Le président a simplement donné son avis, laissant les groupes de presse prendre leurs responsabilités. L’idée était de leur rappeler l’importance du respect de la loi et des principes de déontologie pour ne pas offrir d’espace médiatique à des acteurs dont les propos pouvaient porter atteinte à la cohésion sociale ou à la paix civile.
En décembre, Sabari et Djigui FM ont été fermées, officiellement pour non-paiement de leur redevance. N’est-ce pas un moyen de faire taire certaines radios trop critiques ?
Il y a des règles à respecter. C’est comme si une entreprise privée d’un autre secteur considérait qu’elle n’avait pas à payer ses impôts. Les radios privées reçoivent une subvention annuelle de l’État et sont assujetties au paiement de redevances pour l’utilisation de leurs fréquences.
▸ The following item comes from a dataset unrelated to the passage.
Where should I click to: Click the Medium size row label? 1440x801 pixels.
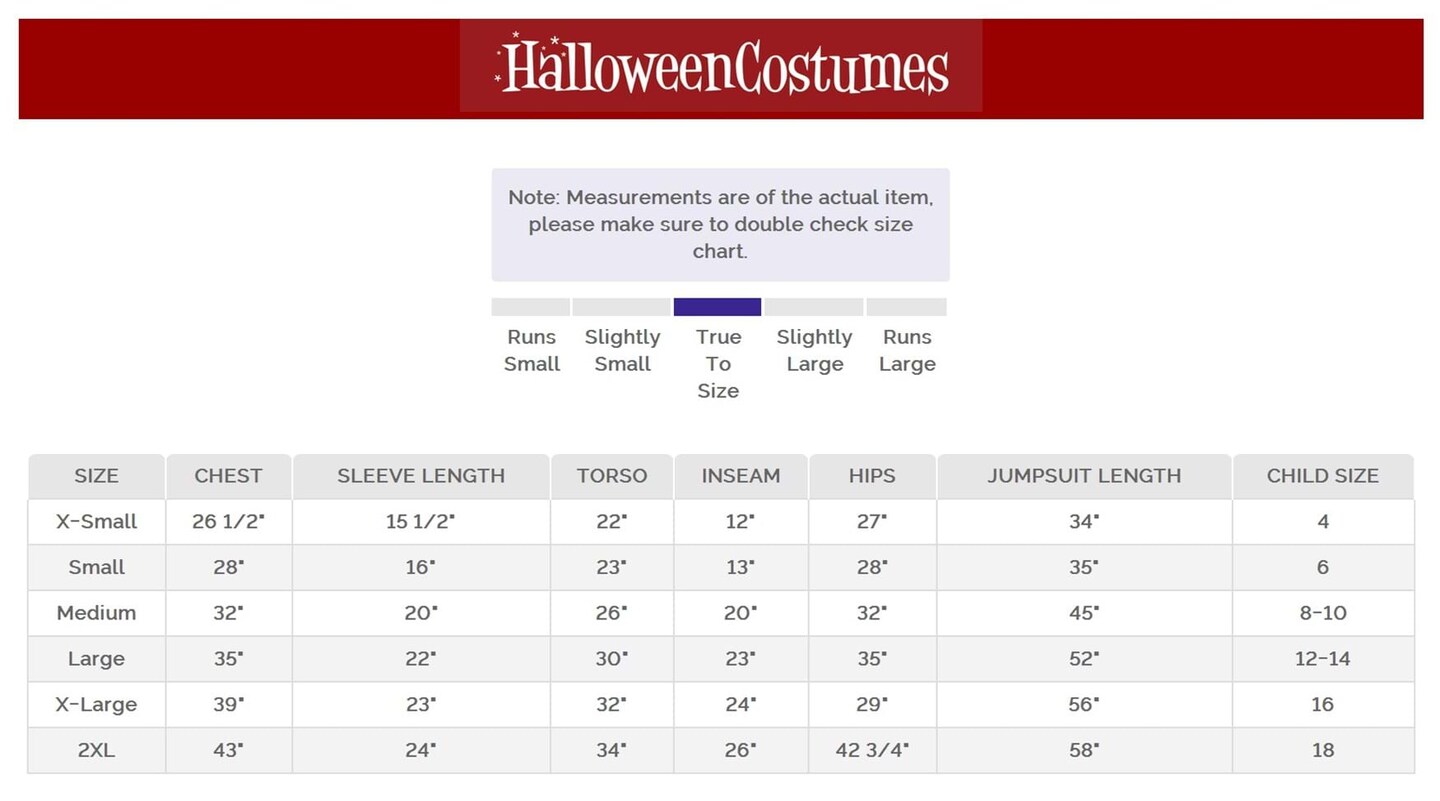(x=96, y=613)
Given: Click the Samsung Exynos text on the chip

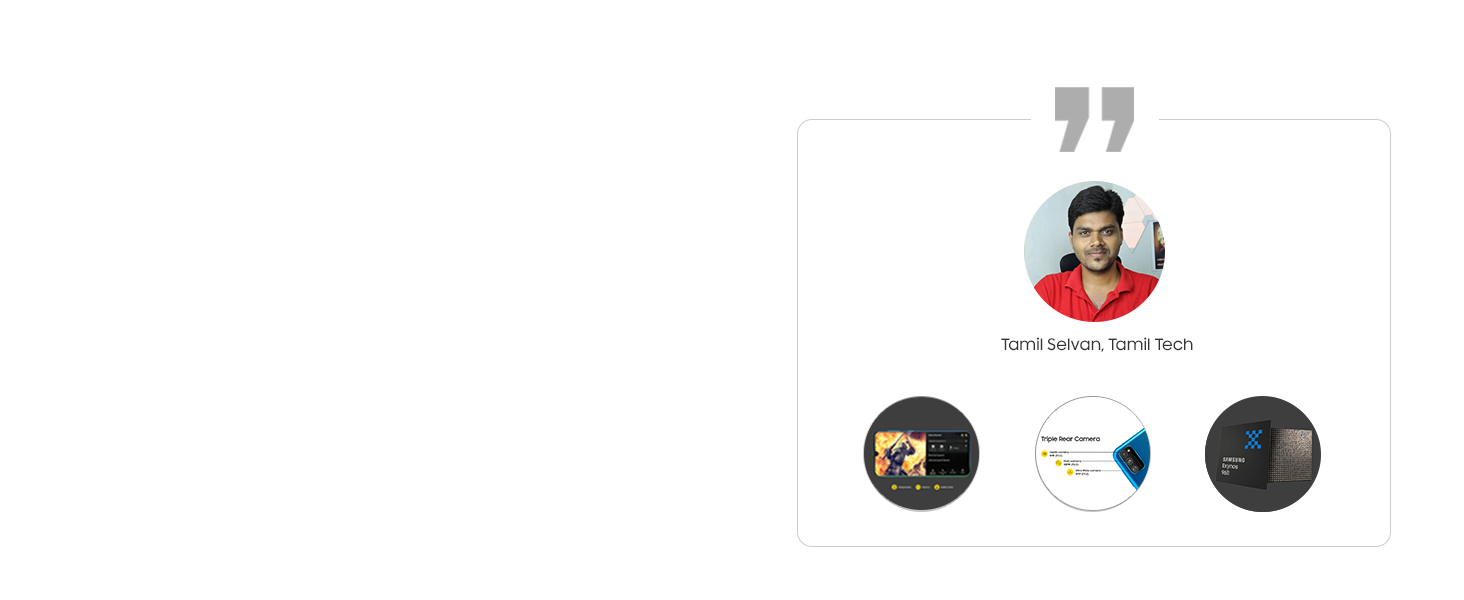Looking at the screenshot, I should point(1233,465).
Finalement, elles se sont acquittées de leurs redevances et ont repris leurs activités.
En tant qu’ancien journaliste, que pensez-vous de la gestion de cette crise ?
Il ne s’agit pas d’une crise, mais de réalités à gérer sur le terrain. À l’ère des fake news, il est important de rappeler chacun à l’exercice de ses libertés et de ses responsabilités en matière de traitement de l’information.
Alpha Condé veut-il contrôler la presse ?
Pas du tout. Nous avons une loi et des institutions chargées de la faire respecter. La règle du jeu est claire. En Guinée, le débat est permanent. Il arrive au président d’exprimer des idées sur un certain nombre de choses, mais il ne prend jamais de décisions visant telle ou telle catégorie socioprofessionnelle.